Data supplied:

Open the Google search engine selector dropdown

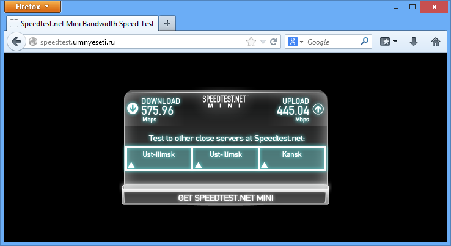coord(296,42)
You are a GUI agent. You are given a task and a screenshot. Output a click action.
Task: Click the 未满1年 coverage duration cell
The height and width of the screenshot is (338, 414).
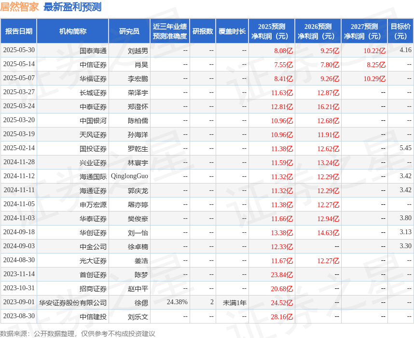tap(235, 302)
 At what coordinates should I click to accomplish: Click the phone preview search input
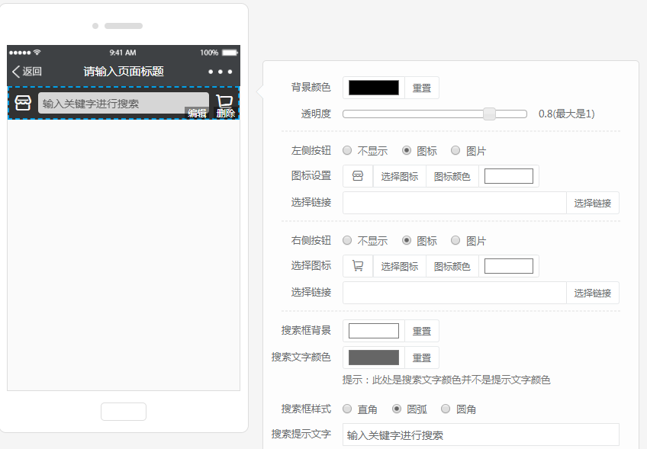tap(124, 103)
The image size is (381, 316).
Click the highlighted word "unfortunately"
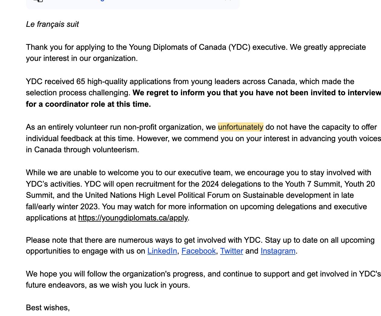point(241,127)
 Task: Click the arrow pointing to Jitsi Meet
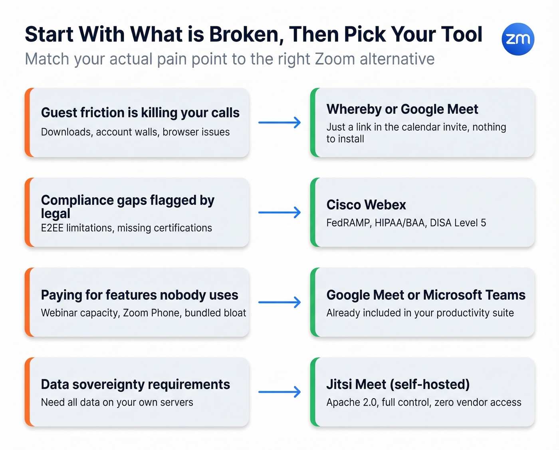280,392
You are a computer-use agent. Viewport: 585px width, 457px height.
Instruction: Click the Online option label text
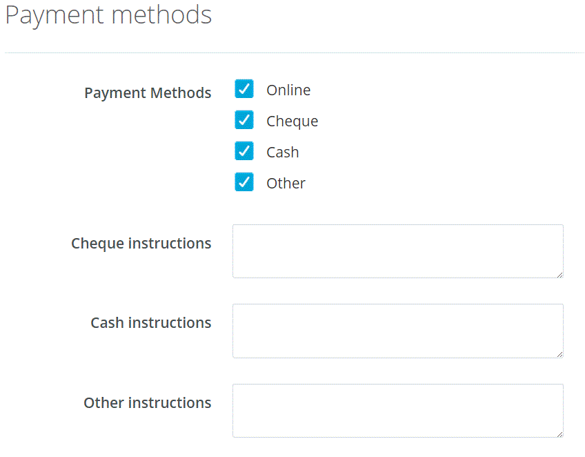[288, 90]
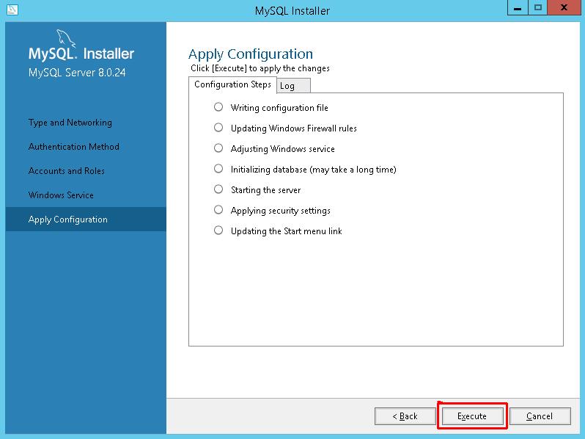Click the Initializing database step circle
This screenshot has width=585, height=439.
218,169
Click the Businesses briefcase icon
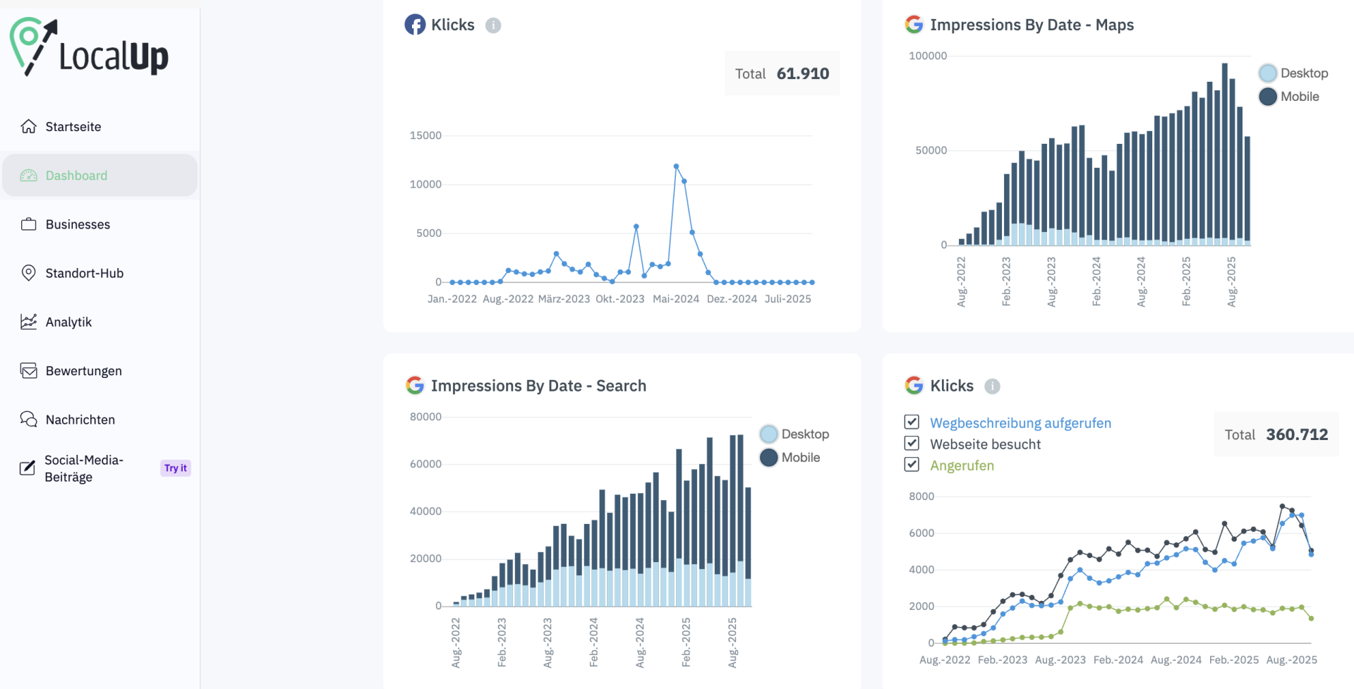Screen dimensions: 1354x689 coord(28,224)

--

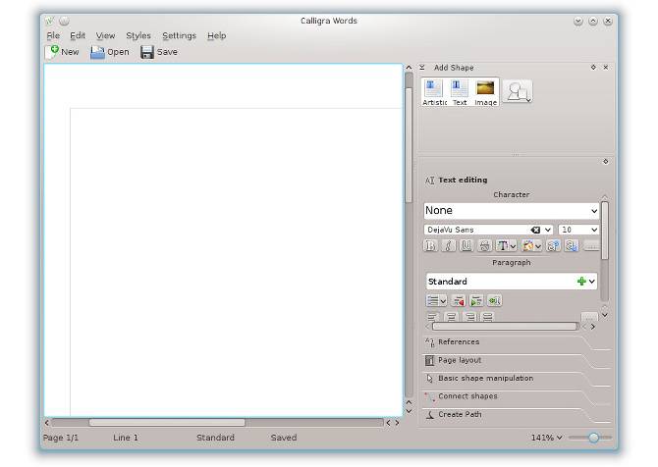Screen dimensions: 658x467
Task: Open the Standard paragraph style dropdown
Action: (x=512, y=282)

Goal of the exercise:
Whenever the word "agent" turns up in a line of the listing above, copy the line.

Solution:
You are a GUI agent. You are given a task and a screenshot. Output a click action.
You are a computer-use agent. Viewport: 585px width, 457px height.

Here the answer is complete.